3- If you know the SAN device that is holding the missing datastore (VMFS) then run the following command on that device to check its partition table, else run it on all the devices and check them one by one. (Hint: The command to show the partition table for all the devices is ‘fdisk -lu’)

fdisk -lu /dev/sda <== run this if you know that sda is the device holding the missing datastore (VMFS)

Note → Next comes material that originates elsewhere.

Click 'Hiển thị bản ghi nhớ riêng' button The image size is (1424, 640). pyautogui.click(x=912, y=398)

Output should look something like below for a LUN with the VMFS Partition table is missing:

Disk /dev/sda: 322.1 GB, 322122547200 bytes
255 heads, 63 sectors/track, 39162 cylinders, total 629145600 sectors
Units = sectors of 1 * 512 = 512 bytes
Disk /dev/sda doesn’t contain a valid partition table

or it could look something like below on some versions

Disk /dev/sde: 214.7 GB, 214748364800 bytes
255 heads, 63 sectors/track, 26108 cylinders
Units = cylinders of 16065 * 512 = 8225280 bytes
Device Boot Start End Blocks Id

System Where a normal working entry with a valid partition table will look something like below:
Disk /dev/sdb: 16.1 GB, 16106127360 bytes
255 heads, 63 sectors/track, 1958 cylinders, total 31457280 sectors
Units = sectors of 1 * 512 = 512 bytes
Device Boot Start End Blocks Id System
/dev/sdb1 128 31455269 15727571 fb Unknown <== Its your partition table entry Notice

in the last example the line of the partition table:

‘/dev/sdb1 128 31455269 15727571 fb Unknown’ <== This means the partition table exist.

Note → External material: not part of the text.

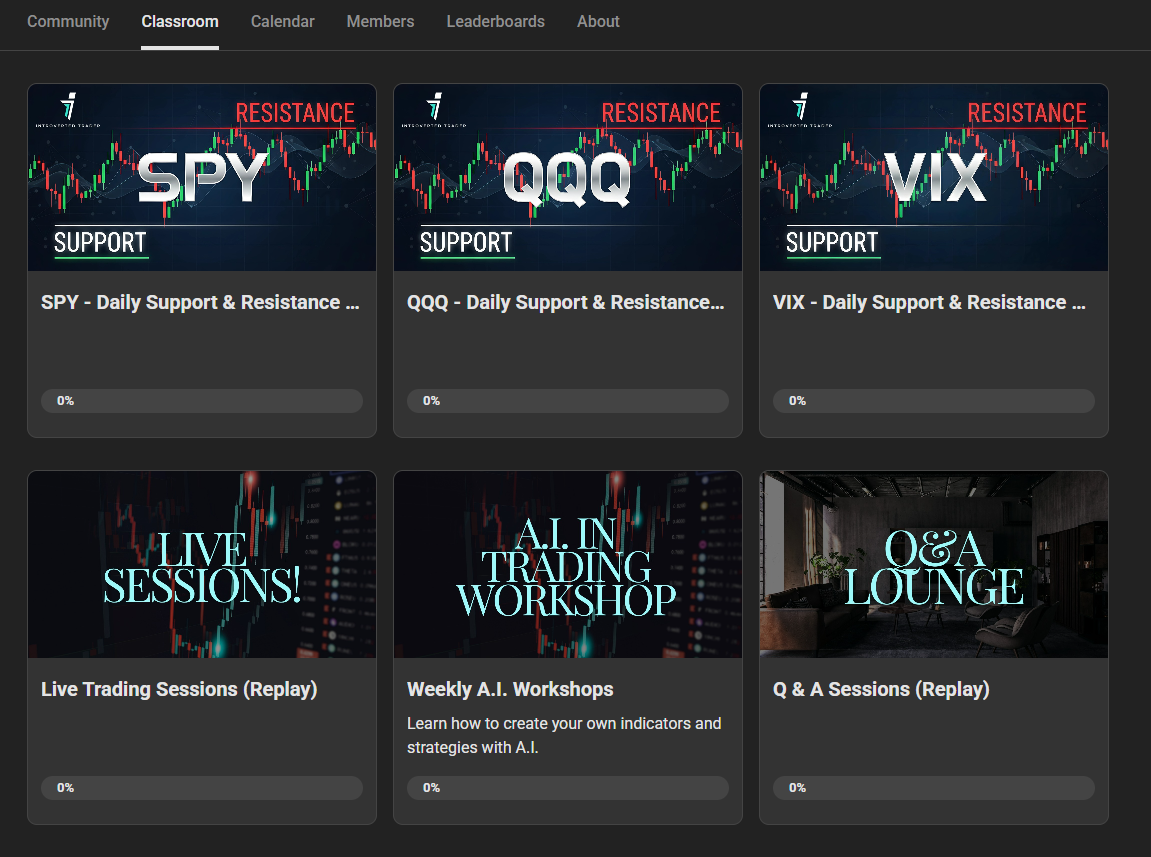Click the SPY course thumbnail image

pyautogui.click(x=202, y=177)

If you have figured out that your VMFS partition table is missing then follow the below steps, else if your partition table exist just as in the last sample then this is not the solution for your case. If you found out this is the case, and you have VMware support I highly recommend you call them to help you recovering your partition table. As any mistake with this procedure provided can get you to loose your data permanently. If your only option is to recover on your own then the below procedure should do the trick for you as I had tried it 3 time before :).

VMware ESX VMFS Recovery Procedure steps: After you had found out that the affected device is /dev/sda from the procedure above, now its time to fix it. The procedure below assume /dev/sda is the defective device, please make sure to replace that with what ever device is failing in your environement when executing the below commands. As well make sure you are connected to ssh as a root. and run the below procedure. Entered commands are marked in red.

[root@vmwaretest vmhba2]# fdisk /dev/sda <== To start the fdisk (partitioning utility)

Device contains neither a valid DOS partition table, nor Sun, SGI or OSF disklabel Building a new DOS disklabel. Changes will remain in memory only, until you decide to write them. After that, of course, the previous content won’t be recoverable. The number of cylinders for this disk is set to 39162. There is nothing wrong with that, but this is larger than 1024, and could in certain setups cause problems with: 1) software that runs at boot time (e.g., old versions of LILO) 2) booting and partitioning software from other OSs (e.g., DOS FDISK, OS/2 FDISK) Warning: invalid flag 0x0000 of partition table 4 will be corrected by w(rite)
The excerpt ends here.